## Task prompt
All of the data that follows should be given again exactly, without its images.

--- Data for this task ---

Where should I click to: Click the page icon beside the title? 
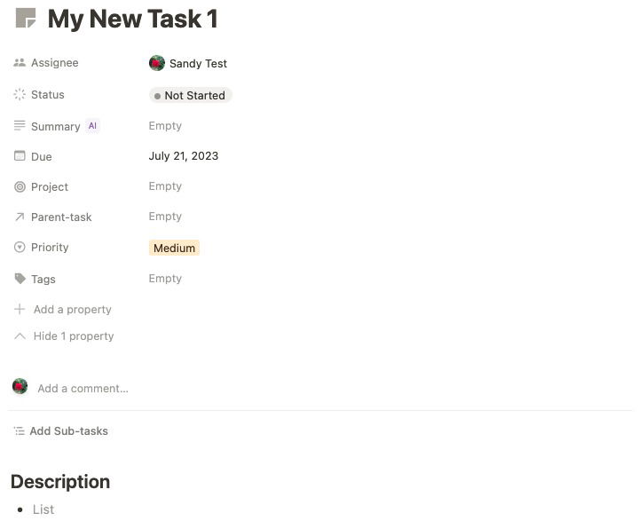tap(26, 19)
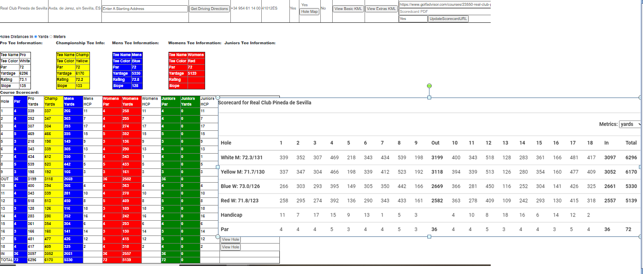Screen dimensions: 643x274
Task: Click the Yes field beside UpdateScorecardURL
Action: click(413, 19)

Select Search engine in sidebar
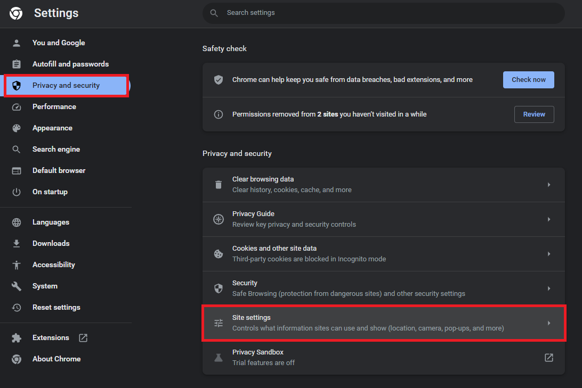click(x=56, y=150)
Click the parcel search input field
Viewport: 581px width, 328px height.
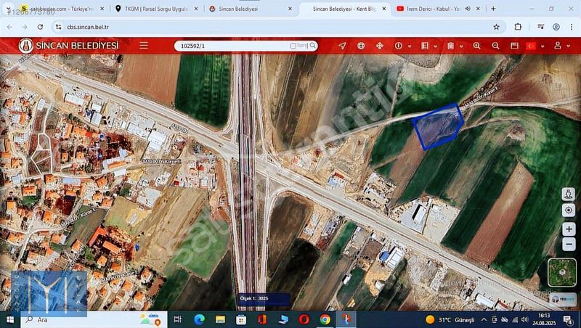point(232,46)
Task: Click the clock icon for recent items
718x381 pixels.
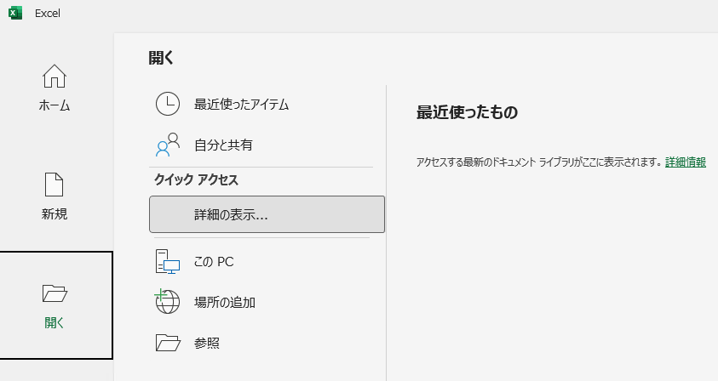Action: [168, 104]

---

## Response to the task
Where should I click to: Click the page icon beside the title? 
tap(26, 19)
Screen dimensions: 643x274
Task: Click the Yes field beside UpdateScorecardURL
Action: click(413, 19)

Select Search engine in sidebar
click(x=56, y=150)
Click the parcel search input field
Viewport: 581px width, 328px height.
point(232,46)
Task: Click the clock icon for recent items
718x381 pixels.
Action: [168, 104]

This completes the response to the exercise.